Tekstfragment
====
Voor mensen die niet veel te besteden hebben of voor hen die eerst eens een bundel willen doorlezen of doorbladeren voordat ze de beslissing nemen het te kopen, is zoiets een prima mogelijkheid. Via internet is er natuurlijk ook al veel poëzie te lezen. Neem het kleine eigenwijze poëziemagazine MUG. Dat kun je digitaal lezen via https://mugzines.nl/ (elke editie is daar gratis te downloaden, poëzie is er om te lezen zonder teveel drempels nietwaar) maar voor degene die graag poëzie van papier lezen (en dat zijn er veel en wat we merken ook steeds meer) is er gelukkig ook de mogelijkheid om MUGzine op papier te ontvangen.
====
Oefenopdrachten
A. Op welke website kun je volgens het tekstfragment elke editie van MUG gratis downloaden?
B. Schrijf uit het tekstfragment alles over, van "Voor mensen die" tot en met "papier te ontvangen.".

Ruwe gegevens
====
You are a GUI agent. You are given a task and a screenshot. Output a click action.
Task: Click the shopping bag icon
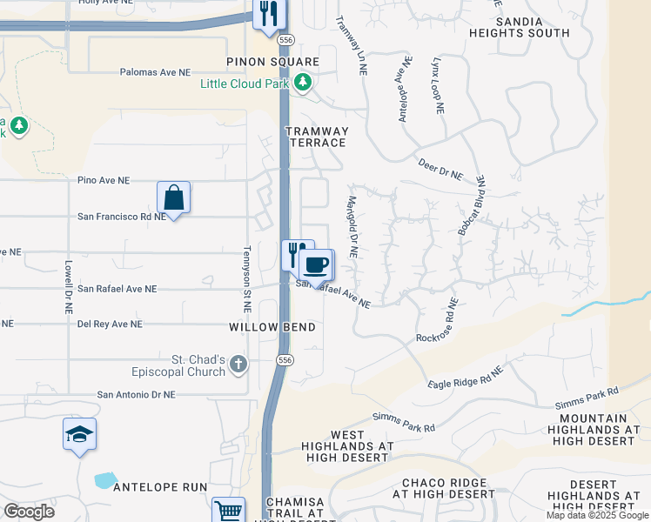(x=173, y=197)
====
Antwoorden
A. Op https://mugzines.nl/.

B.
Voor mensen die niet veel te besteden hebben of voor hen die eerst eens een bundel willen doorlezen of doorbladeren voordat ze de beslissing nemen het te kopen, is zoiets een prima mogelijkheid. Via internet is er natuurlijk ook al veel poëzie te lezen. Neem het kleine eigenwijze poëziemagazine MUG. Dat kun je digitaal lezen via https://mugzines.nl/ (elke editie is daar gratis te downloaden, poëzie is er om te lezen zonder teveel drempels nietwaar) maar voor degene die graag poëzie van papier lezen (en dat zijn er veel en wat we merken ook steeds meer) is er gelukkig ook de mogelijkheid om MUGzine op papier te ontvangen.